Dinner for Two

There are few things Cindy and I enjoy more than lingering long over a sumptuous dinner, surrounded by friends, talking, laughing and hanging out late into the night. So it’s no wonder to me that in the last 48 hours of Jesus earthly ministry he chooses to have dinner with his closest friends. Was the upper room filled with the fine ambiance of a five star restaurant? Was the food and wine that great in the Upper Room Bistro? Was the service so good that they were all made to feel like kings? Hardly. It wasn’t the dinner rolls that Jesus anticipated. It was the friends.

Jesus told them, “I have eagerly desired to eat this Passover with you…”. Literally it would read “I have desired with desire”. Jesus had spent three years physically living with these guys. Jesus, the Messiah, the King of Kings, the Lord of Lords, the Creator of Heaven and Earth, the Word, the Son of the Living God, the Friend that sticks closer than a brother. Yet, despite their pettiness, their thick headedness, their selfishness and all of the other -nesses, HE desired – with desire – THEIR company at dinner. Astounding! Humbling.

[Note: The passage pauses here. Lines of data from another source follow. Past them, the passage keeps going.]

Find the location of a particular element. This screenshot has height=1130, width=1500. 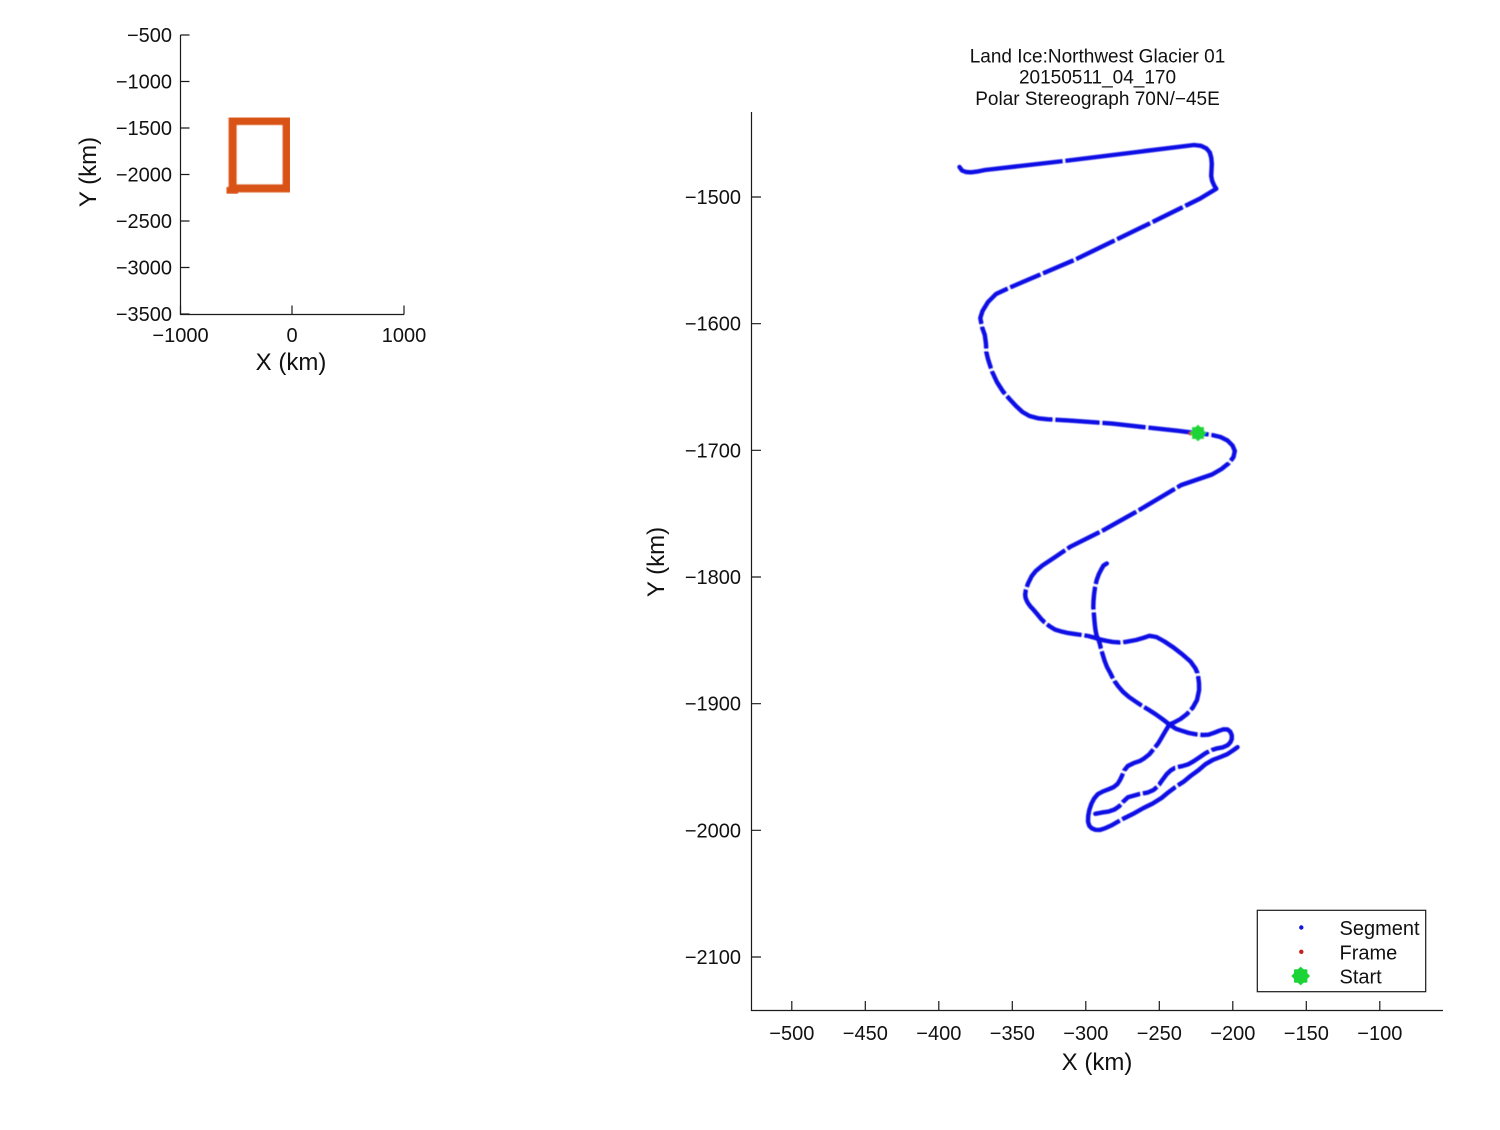

svg-text: −200 is located at coordinates (1232, 1034).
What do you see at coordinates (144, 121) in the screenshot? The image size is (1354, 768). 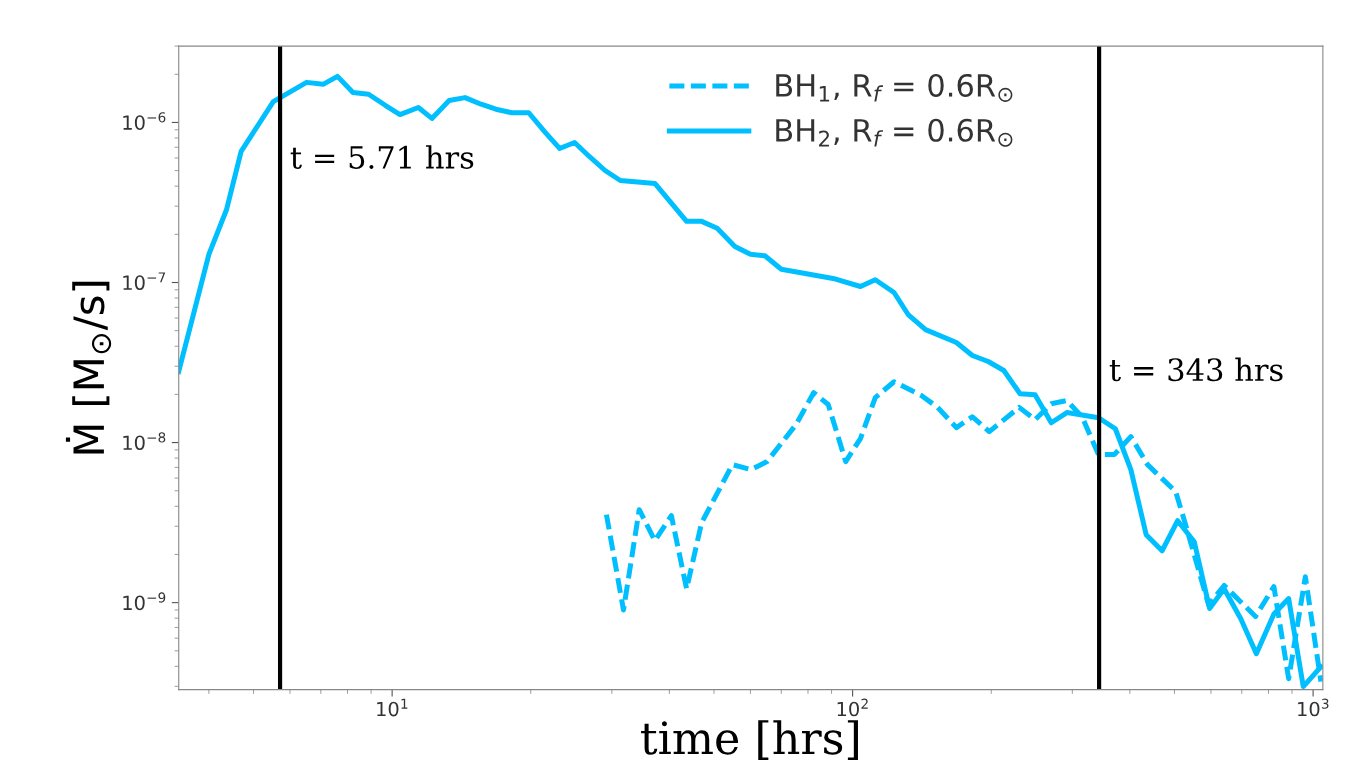 I see `y-tick-label: 10$^{−6}$` at bounding box center [144, 121].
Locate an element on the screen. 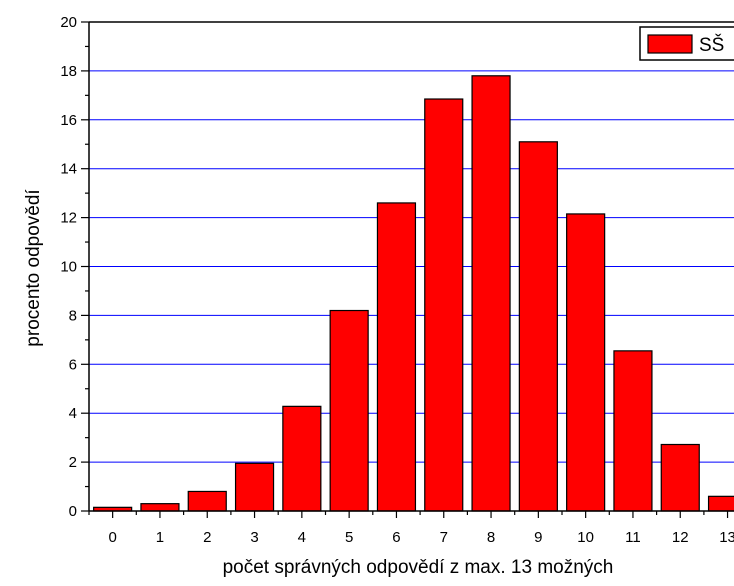  y-tick-label: 14 is located at coordinates (68, 170).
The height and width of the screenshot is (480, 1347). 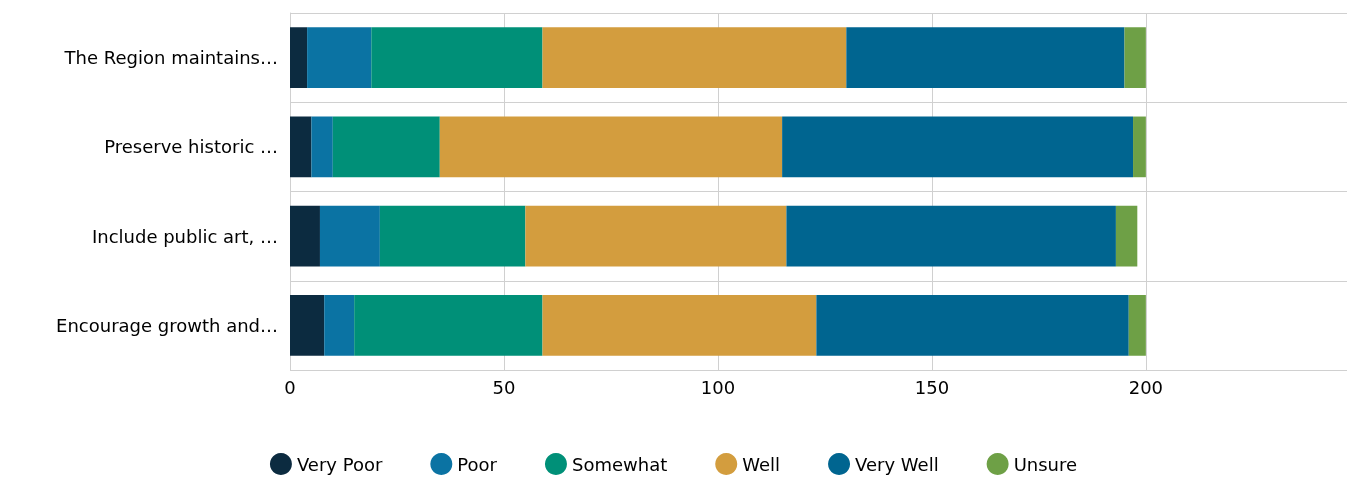 I want to click on x-tick-label: 0, so click(x=290, y=387).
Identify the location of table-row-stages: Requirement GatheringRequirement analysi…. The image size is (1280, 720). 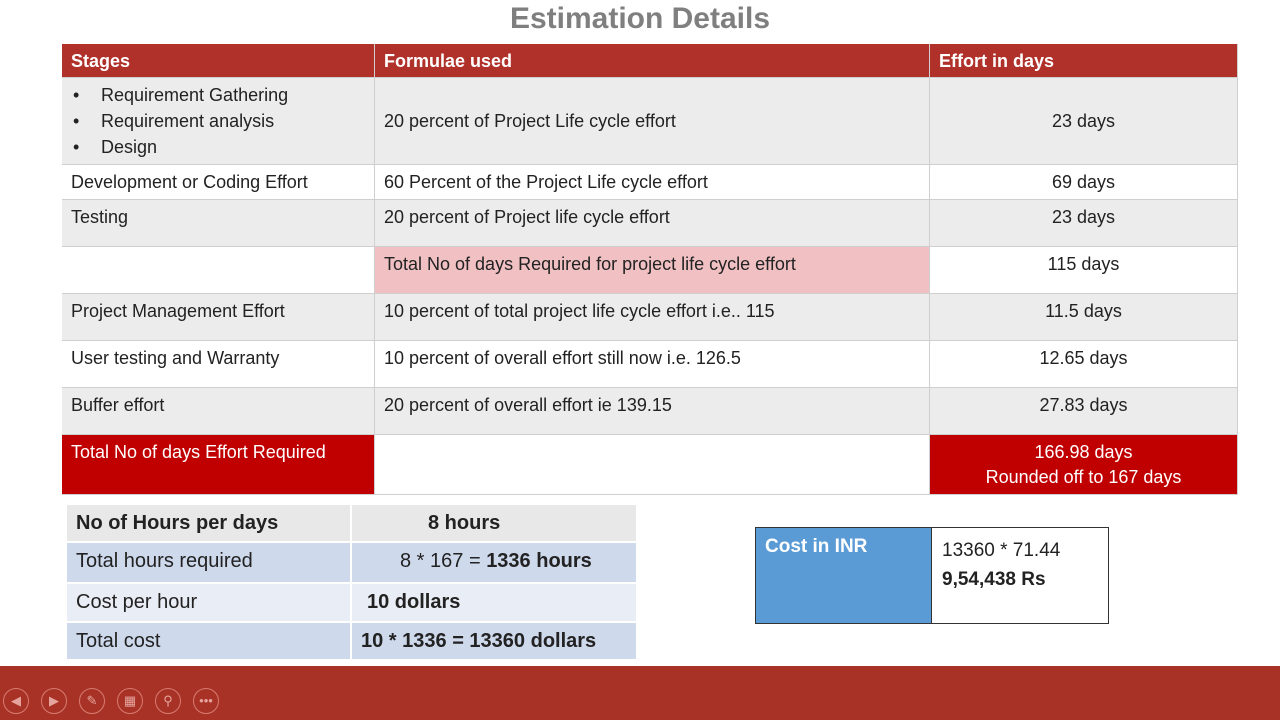
(218, 122).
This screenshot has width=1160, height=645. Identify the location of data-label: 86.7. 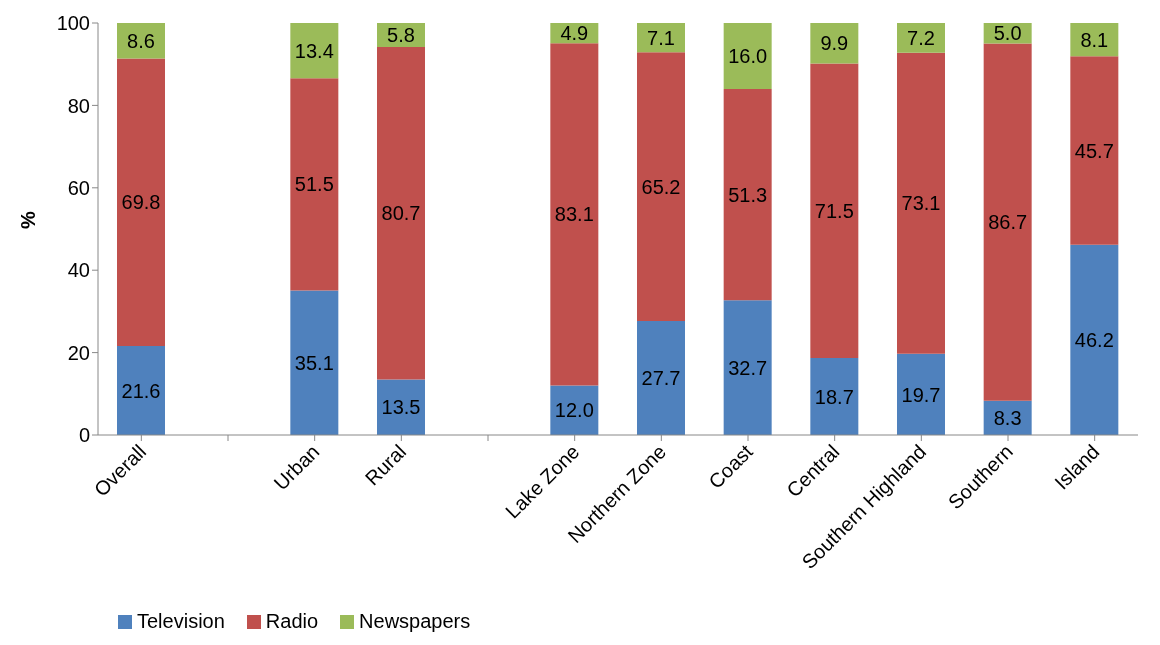
(1008, 222).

But He had some important things to say to his chosen twelve – no light dinner conversation, to be sure. He told them of his pending suffering and death. He mediated arguments between them. He confronted Peter with the shallowness of his commitment. And he told them that one of them would be the catalyst for his execution. Are you surprised by his choice of subject matter? But isn’t this is how you talk with you most intimate friends? You go deep. Personally, I would have lost my appetite. But that’s just my fear of the deep.

In the middle of all this bad news he says “I will not eat it (the Passover dinner) again until it (the Passover, the Lamb who takes away the sin of the world) finds its fulfillment in the kingdom of God.”

Beyond all of the suffering, beyond all of the pain and disappointment, beyond our sin and our standoffishness from our Creator, is the Great Hope. Paul asks of the Thessalonians “… what is our hope, our joy, or the crown in which we will glory in the presence of our Lord Jesus when he comes? Is it not you?”. That’s a rhetorical question… The answer is YES, it’s you.

Dinner for 2. You and Jesus in the coming kingdom. He is ESPECIALLY fond of you.